Claudia Daza
El libro de Juan Pedro Debreczeni, La nación imaginada en El Cóndor de Bolivia, no es solo un estudio histórico sobre el periódico fundado por el mariscal Sucre: es también una reflexión sobre el poder de la palabra escrita y de quienes lo detentan.
¿Quién inventó Bolivia? ¿Quién trazó sus primeros contornos? ¿Quién eligió las palabras para nombrarla? Y, sobre todo, ¿quién tuvo el privilegio de contarse como parte de ella?
Son preguntas que resuenan con fuerza en estos días de Bicentenario y que encuentran un espejo provocador en el libro de Juan Pedro Debreczeni Aillón, La nación imaginada en el diario El Cóndor de Bolivia (1825-1828). Su investigación nos lleva a un momento fundacional en el que la república apenas abría los ojos y, antes de caminar, ya debía reconocerse en un relato común.

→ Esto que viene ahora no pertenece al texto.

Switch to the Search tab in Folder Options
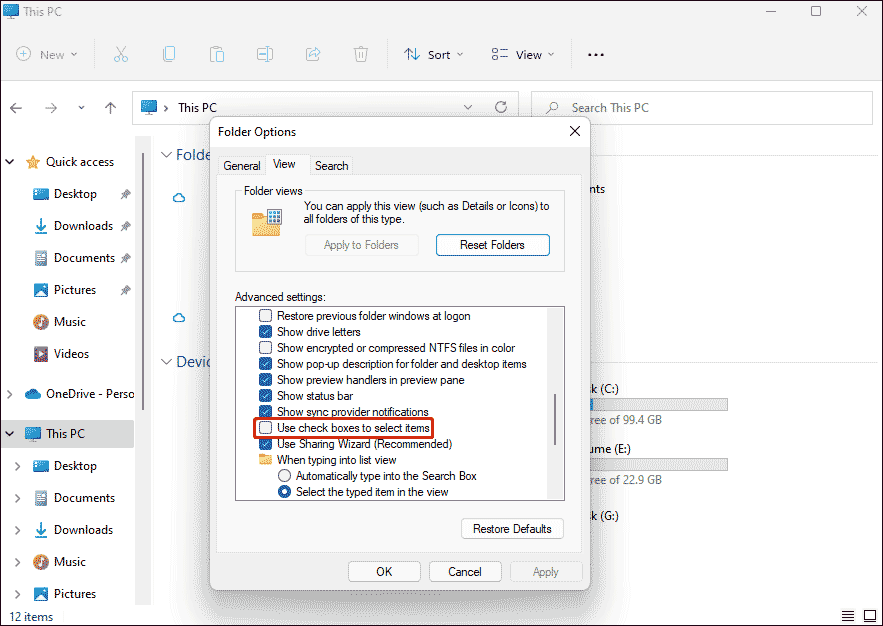883x626 pixels. (330, 164)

El escenario era complejo. En 1825, el territorio que hoy llamamos Bolivia acababa de nacer como República de Bolívar. Era más un proyecto que una realidad: un mosaico de pueblos, lenguas y costumbres, con fronteras difusas y una historia atravesada por siglos de colonización. Nada unía de manera natural a esa población heterogénea, salvo la experiencia reciente de la guerra y el deseo de dejar atrás el dominio español.
En ese contexto, el gobierno del Mariscal Antonio José de Sucre comprendió que no bastaba con proclamar la independencia. Había que construir un país en la imaginación de sus habitantes. Había que inventar una identidad.

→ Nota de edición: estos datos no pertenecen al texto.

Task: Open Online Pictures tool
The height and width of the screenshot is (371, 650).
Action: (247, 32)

Ahí aparece El Cóndor de Bolivia, el primer periódico oficial del Estado, impreso en Chuquisaca entre 1825 y 1828. No era un diario cualquiera: era la voz del gobierno, el espacio donde se moldeaba el nuevo orden político, el taller donde se redactaban las bases simbólicas de la nación.
Debreczeni nos guía por las páginas de El Cóndor, rastreando editoriales, proclamas, cartas y artículos que definían qué significaba ser boliviano. Pero lo que emerge no es un relato colectivo, sino la visión de un grupo muy reducido: la élite letrada.
En aquellos años, saber leer y escribir era un privilegio reservado a una minoría. La mayoría de la población —indígenas, mestizos, mujeres, campesinos, esclavos— quedaba fuera de ese universo de tinta y papel. El periódico, aunque proclamaba la libertad y la igualdad, hablaba a quienes ya ocupaban posiciones de poder económico y social. Era, en palabras del propio autor, un instrumento ideológico para formar al “ciudadano ideal”: educado en las ideas liberales de la época, respetuoso de las leyes, defensor de la propiedad… y, por supuesto, miembro de la minoría letrada.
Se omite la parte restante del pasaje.